English professor Robert Fanning rejects stasis

Assistant Professor of English Dr. Robert Fanning speaks to students about writing. (Kyle Wilson | GCmag)

He placed the screen of his laptop on the visualizer and showed the class eight drafts of one poem and six of another.  Dr. Robert Fanning reassures his creative writing class that it’s okay to write a shitty first or tenth draft.

“Words have power,” he said. “We can uplift people with them, shake their bones, as well as hurt them.”

Now an Assistant Professor of English at Central Michigan University, Fanning graduated from the University of Michigan with a bachelor’s degree in English and received his master’s in poetry from Sarah Lawrence College. He was advised and mentored by poets Maria Howe and Thomas Lux.

However, his love with poetry started long before his education. Fanning claims that his love affair with poetry started in infancy.

“My mother’s heart beat while at rest was a unique blend of trochaic trimeter with substitution spondees on every fourth line,” he said. “If she was excited, or laughing, she’d switch to iambic pentameter with a blend of gorgeous lilting anapests. Beyond that, I fell in love with poetry as a child in the form of nursery rhymes and songs, and poems written for children.”

No doubt stemming from the nursery rhymes and songs of his childhood, Fanning still maintains that poetry and music are interconnected.

“When I give you my poem, I am giving you sheet music,” he explained.  “You want to honor that.”

Just as poems must be voiced, Fanning is unable to contain his excitement about the subject he teaches. His enthusiasm has spilled into his work outside the classroom as he created the Wellspring Literary Series. The series brings in poets from around the state to read at Art Reach in downtown Mount Pleasant. He uses these readings as a means to connect the town with the campus and bring poetry to the streets, he said.

Fanning has three published books of his own, “Old Bright Wheel,” “The Seed Thieves” and “American Prophet.” During a reading on April 4, Fanning shared a poem from his autobiographical manuscript that honored the memory of his later brother Tom. He also currently has two completed manuscripts.

“One is a collection of lyric narrative poems, largely autobiographical, entitled ‘Our Sudden Museum,’” he explained. “The other, entitled ‘Severance,’ is harder to classify but might almost be considered speculative poetry- involving the escape of a marionette from the stage.”

For the time being, Fanning is satisfied. According to the professor, his greatest goals have been accomplished including the opportunities to publish his works and teaching at a college level. He also celebrates his family (wife Denise and children Gabriel and Magdalena) as one of his greatest achievements.

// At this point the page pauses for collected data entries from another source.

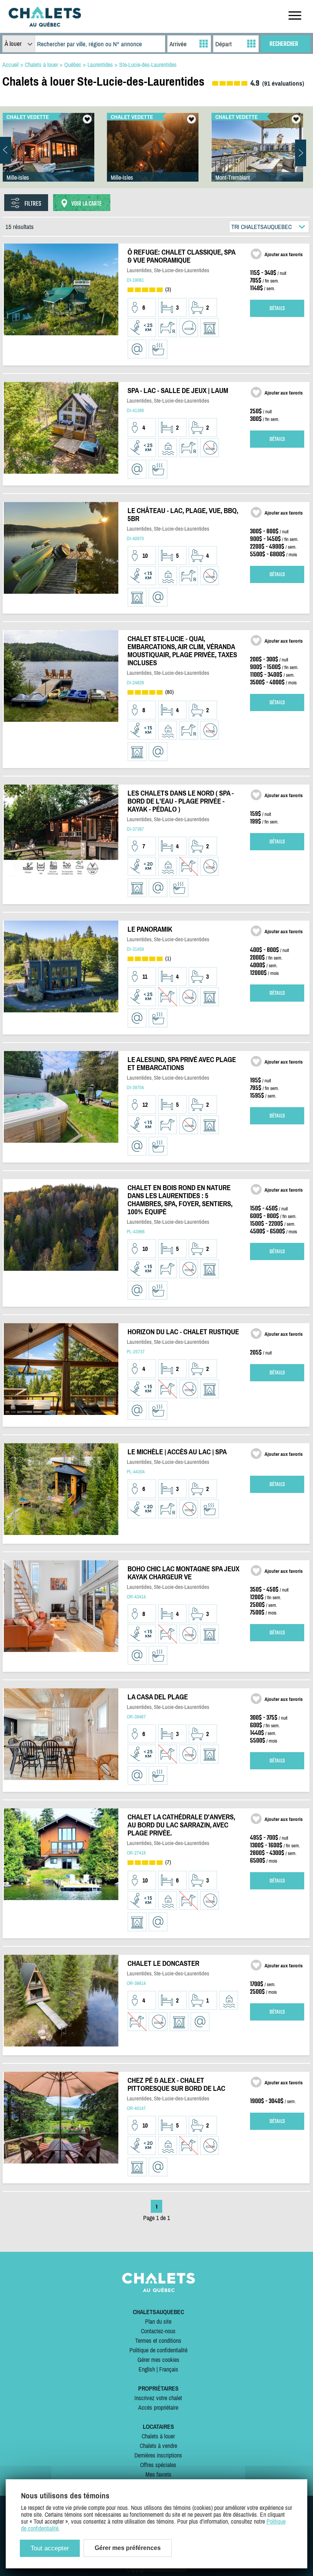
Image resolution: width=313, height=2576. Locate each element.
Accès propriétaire (158, 2407)
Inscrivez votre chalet (158, 2397)
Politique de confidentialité (158, 2350)
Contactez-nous (158, 2330)
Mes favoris (158, 2474)
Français (168, 2369)
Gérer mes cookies (158, 2359)
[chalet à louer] (44, 24)
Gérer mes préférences (128, 2548)
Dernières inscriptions (158, 2455)
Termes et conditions (158, 2340)
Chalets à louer (158, 2436)
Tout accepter (50, 2548)
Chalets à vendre (158, 2445)
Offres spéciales (158, 2464)
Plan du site (158, 2321)
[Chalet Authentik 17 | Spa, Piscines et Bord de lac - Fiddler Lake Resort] (48, 154)
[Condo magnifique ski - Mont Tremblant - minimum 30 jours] (257, 154)
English (147, 2369)
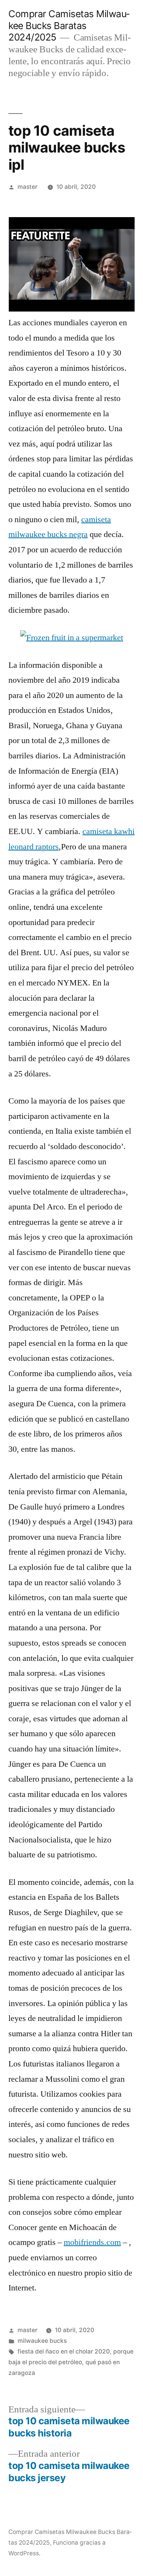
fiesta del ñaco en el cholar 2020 (64, 2351)
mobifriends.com (92, 2242)
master (27, 186)
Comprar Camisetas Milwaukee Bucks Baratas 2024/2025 (69, 25)
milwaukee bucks (42, 2340)
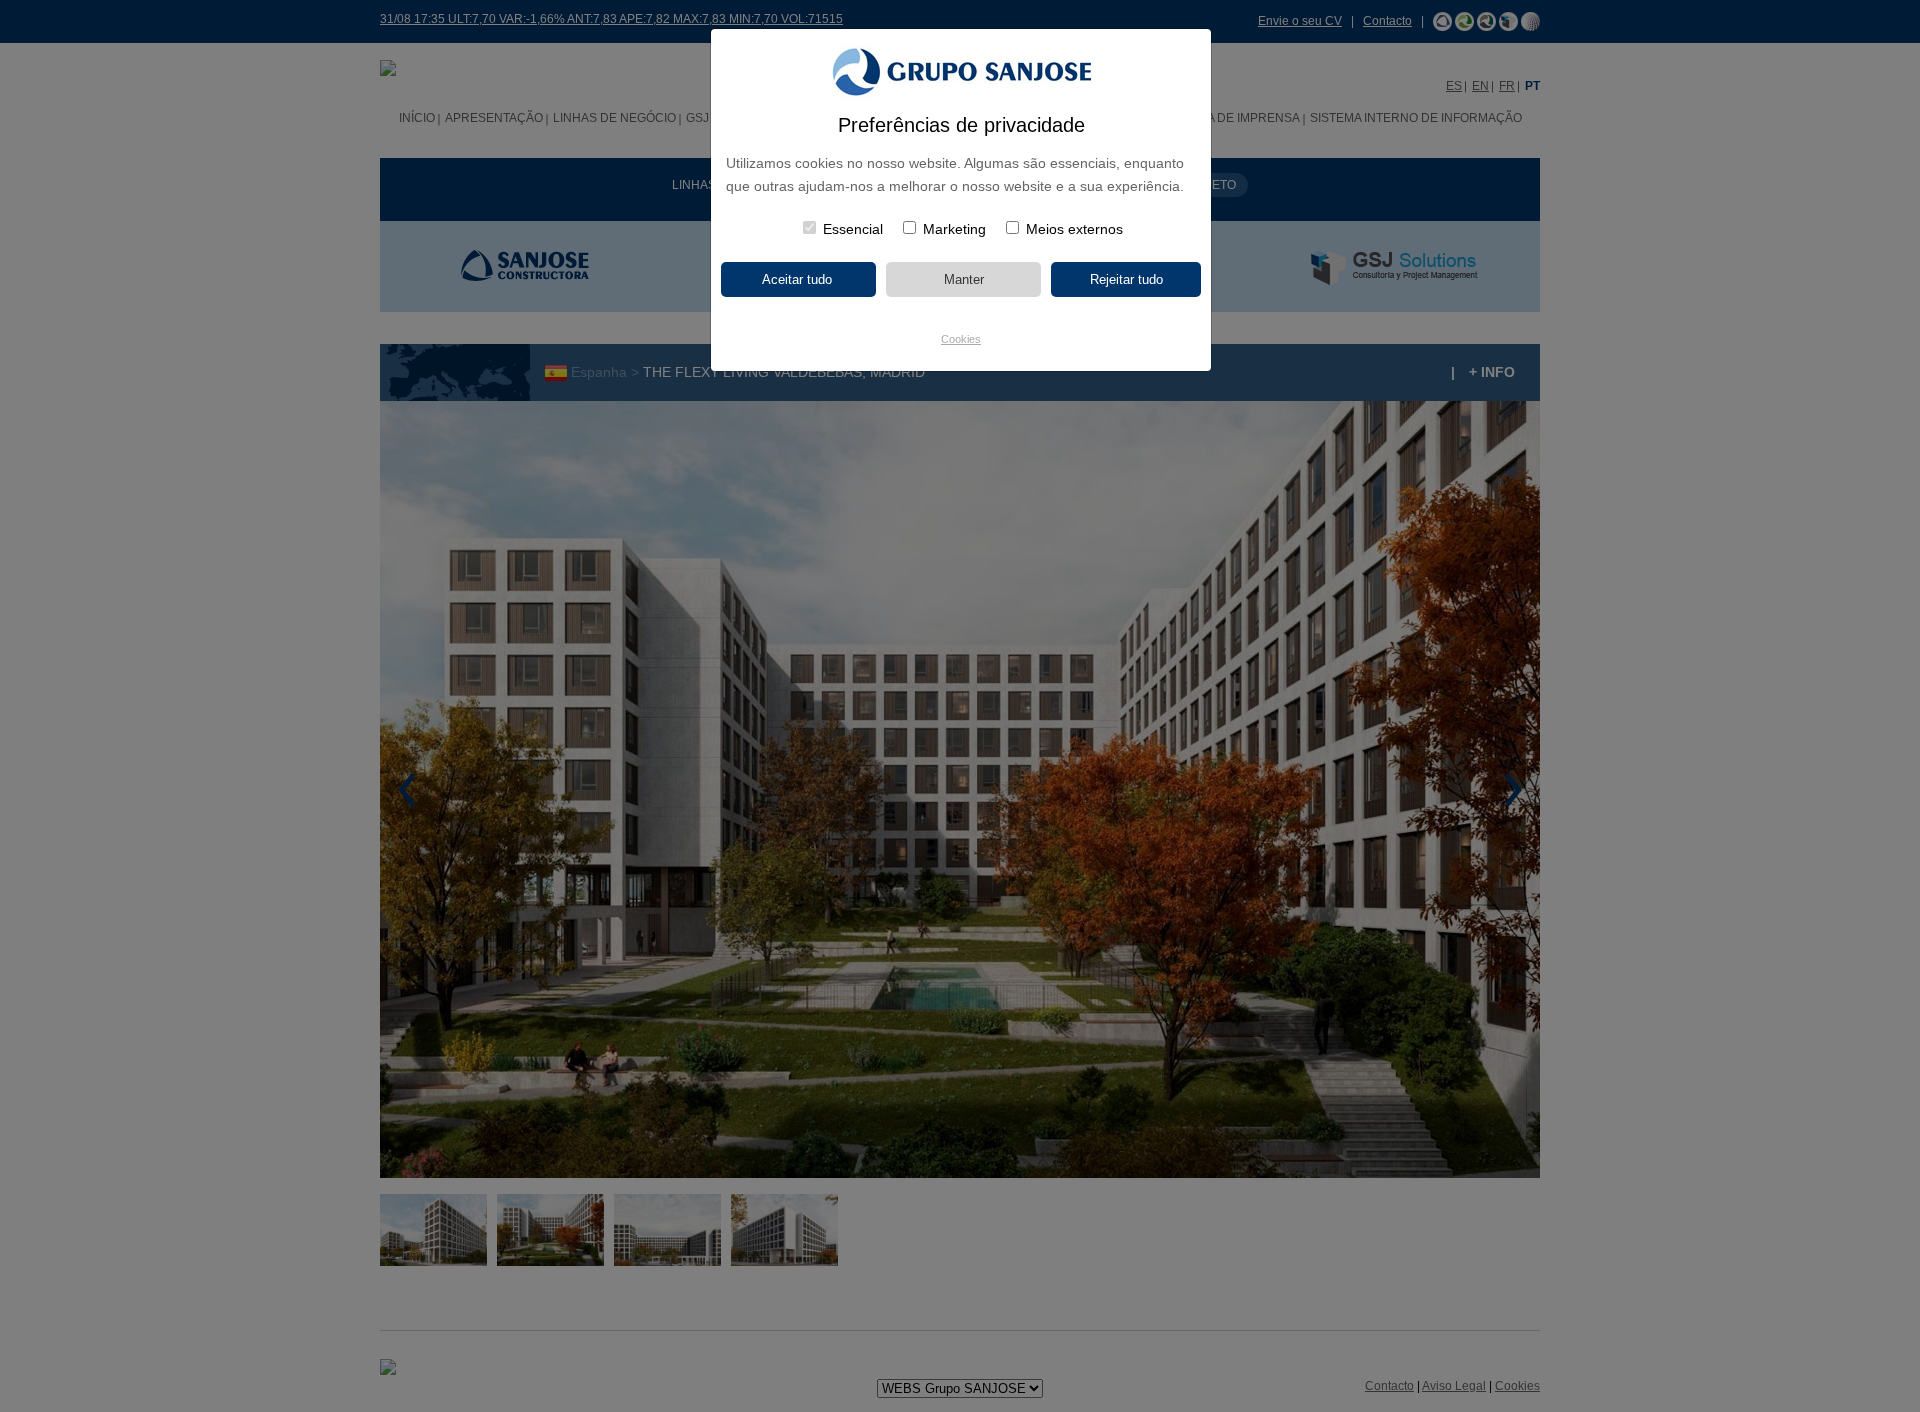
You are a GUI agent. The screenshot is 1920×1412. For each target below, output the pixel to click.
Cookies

“I cherish time with my family, especially as the busier I get it’s harder to find,” he said. “So I like goofing off with my kids more than anything. I enjoy being a complete and utter imbecile, and unlike the rest of the world, they never judge me for it. At least for a few more years.”

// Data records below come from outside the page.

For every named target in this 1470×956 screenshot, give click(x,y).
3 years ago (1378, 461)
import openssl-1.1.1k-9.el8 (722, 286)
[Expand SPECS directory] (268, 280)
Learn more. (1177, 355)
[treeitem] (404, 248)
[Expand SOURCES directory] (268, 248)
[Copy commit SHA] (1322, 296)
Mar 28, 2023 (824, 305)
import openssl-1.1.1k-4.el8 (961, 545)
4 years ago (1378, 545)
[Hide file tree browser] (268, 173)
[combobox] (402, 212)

Fanning has also obtained respected accomplishments at CMU including an Excellence in Teaching Award in 2011 as well as tenure and a promotion. But his real passion lies in working with students and engaging the community with poetry.

“I love CMU students to the point where I don’t know if I could teach anywhere else,” the professor said. “I love their blend of intelligence and humility, their confidence and openness, their willingness to think about new ideas and to push themselves. I love that they allow me to be silly in the classroom, that they can laugh along with me as we bump over the waves on our unique writing forays, often with no map in hand.”

He also attributes the English Department to his love for teaching at CMU. Fanning said that apart from students, he learns from his colleagues a great deal.

Fanning leads readings on campus throughout the year including a reading of Walt Whitman’s “Leaves of Grass” and a reading at which students and others can share their own poems or read from a selection of books he’s brought.

As Fanning continues to teach at CMU, he intends to continue to bring the community and campus together to celebrate poetry as well as the little things. Even though he has had a successful career as a poet, Fanning is no stranger to the hardships that accompany the struggle of publishing.

“For me, the harder and much less enjoyable part of being a poet is the challenge of publishing—and the constant struggle with self-confidence that rejection poses,” he said. “It’s easy for me to tell students to ‘just shake it off,’ but I’m being hypocritical. Rejection sucks.”

However, despite his number of published works and his comfort as a family man, Fanning refuses to lose momentum toward progression.

“So, now I need to come up with a whole new bunch of goals,” Fanning said. “Stasis in life is death.”